At a December school board subcommittee meeting, Milwaukee’s Board of Education unanimously approved the Alliance School's proposal to serve sixth, seventh, and eighth graders. Alliance School lead teacher Tina Owen said the public charter school will begin accepting new applicants eligible for middle school in the 2009-2010 school year immediately.
Milwaukee's response to gay-friendly schools has been much different from other cities'. As reported by Queery last month, community leaders in Chicago expressed concerns about creating a gay-friendly high school and stalled plans to bring such a proposal before the city's school board.
Marty Lexmond, the director of school innovation for Milwaukee Public Schools, said the need for a gay-friendly middle school is even greater today because adolescents are publicly identifying their sexuality as early as middle school.
Though alliance is certainly a safe place for gay youth, Owen makes clear that she did not help create the school or its new middle school to benefit gay students only.

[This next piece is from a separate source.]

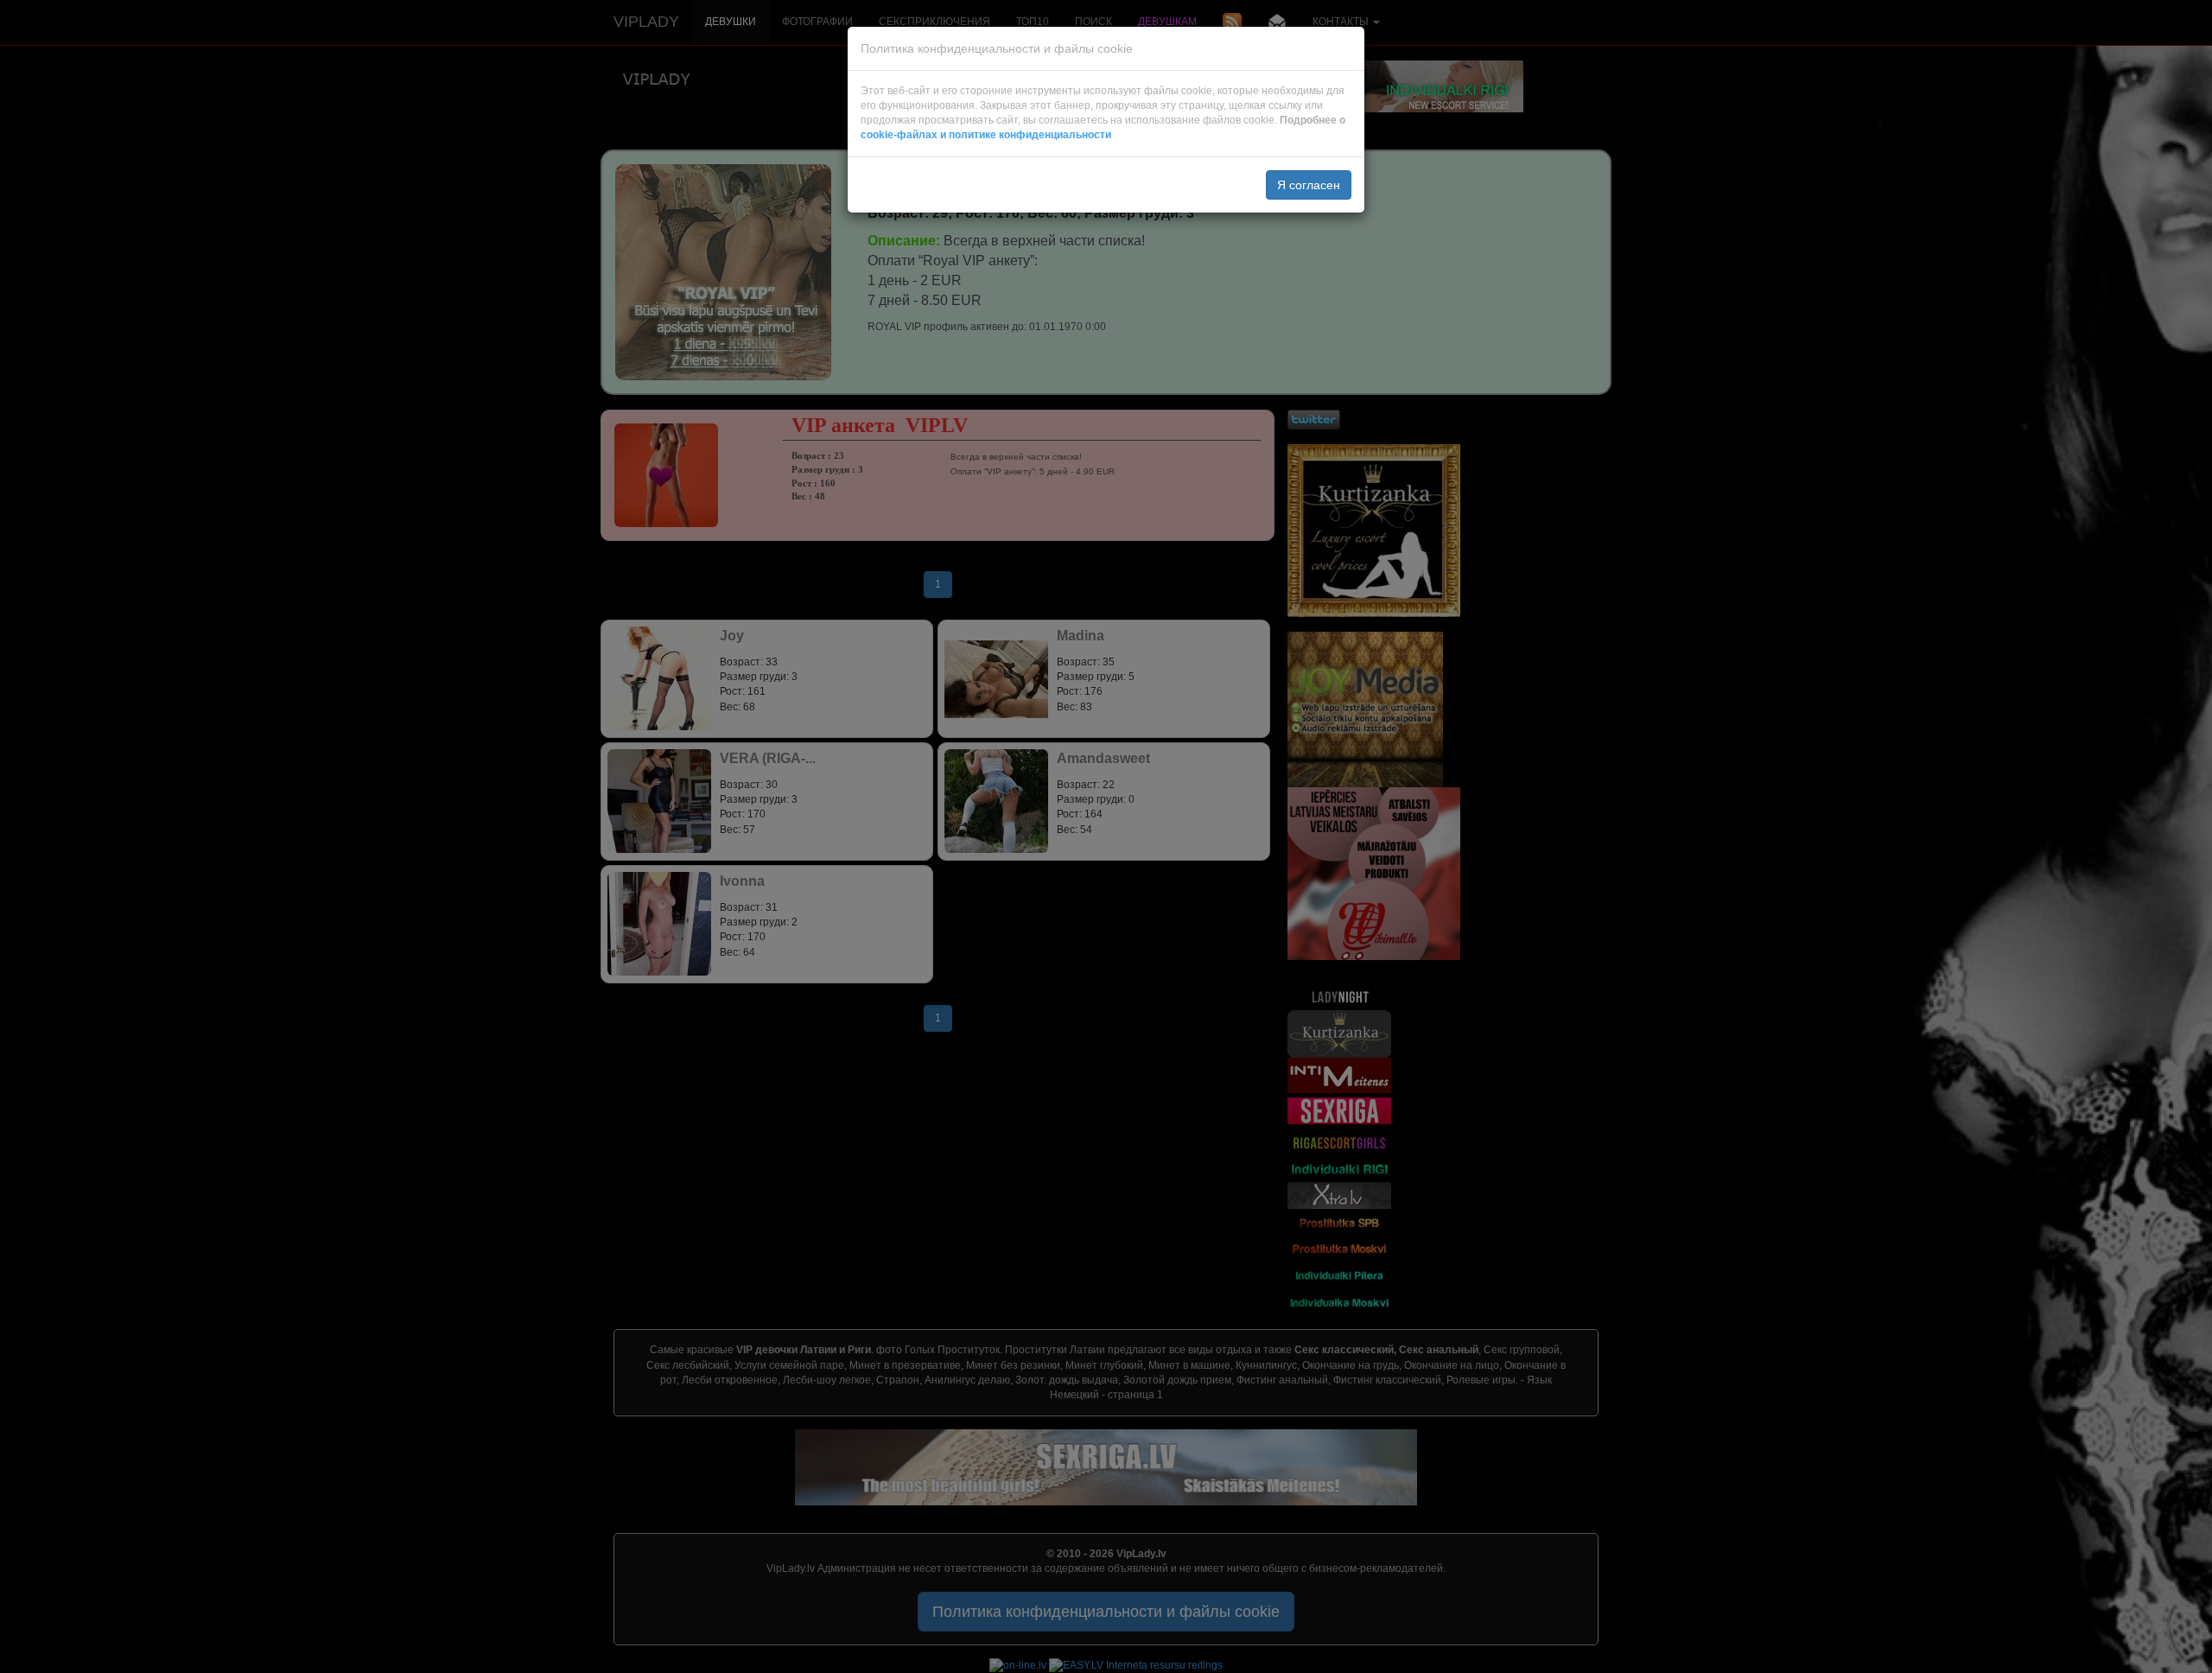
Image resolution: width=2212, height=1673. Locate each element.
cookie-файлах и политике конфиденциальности (986, 135)
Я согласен (1308, 185)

She indicated that Alliance has never been exclusively gay; rather, so many LGBTQ students are the ones being bullied in traditional school settings.
This week, Maine became the fourth New England state to introduce plans for gay marriage.
State Senator Dennis S. Damon said the legislation would amend existing laws defining partners of a marriage to be “the legally recognized union of two people.”
He said the bill would eliminate discrimination in marriage licenses and would affirm that no religion would be forced to conduct a same-sex marriage.
The legislation also would recognize same-sex marriages from other states where they are legal.
Damon was joined at the new conference by leaders of gay and lesbian advocates and defenders and other LGBT rights organizations.
Gay and lesbian advocates and defenders is the Boston-based group that won equal marriage rights in Massachusetts and Connecticut. They said last fall that they intended to fight for gay marriage rights in the other four New England states and predicted success by 2012. Same-sex marriage bills already have been announced in Vermont, New Hampshire and Rhode Island.
The chances of success in Maine are unclear at this stage. Following Damon’s announcement, the conservative Maine Marriage Alliance said it would press for a constitutional amendment to ban same-sex marriage.
And, while we’re on the topic of marriage – the latest news in the Prop. 8 battle occurred just a few hours ago, when the California Council of Churches and other religious leaders and faith organizations representing millions of members filed an amicus curiae brief with the California Supreme Court today urging the court to invalidate Proposition 8. The brief argues that Proposition 8 poses a severe threat to the guarantee of equal protection for all and was not enacted through the constitutionally required process for such a dramatic change to the California constitution.
Executive director of the organization, Rich Schlosser, explained the reasons for the brief in a press conference earlier today.
This is an exciting new approach to challenge the constitutional amendment. We’ll continue to follow the Prop. 8 saga as things unfold.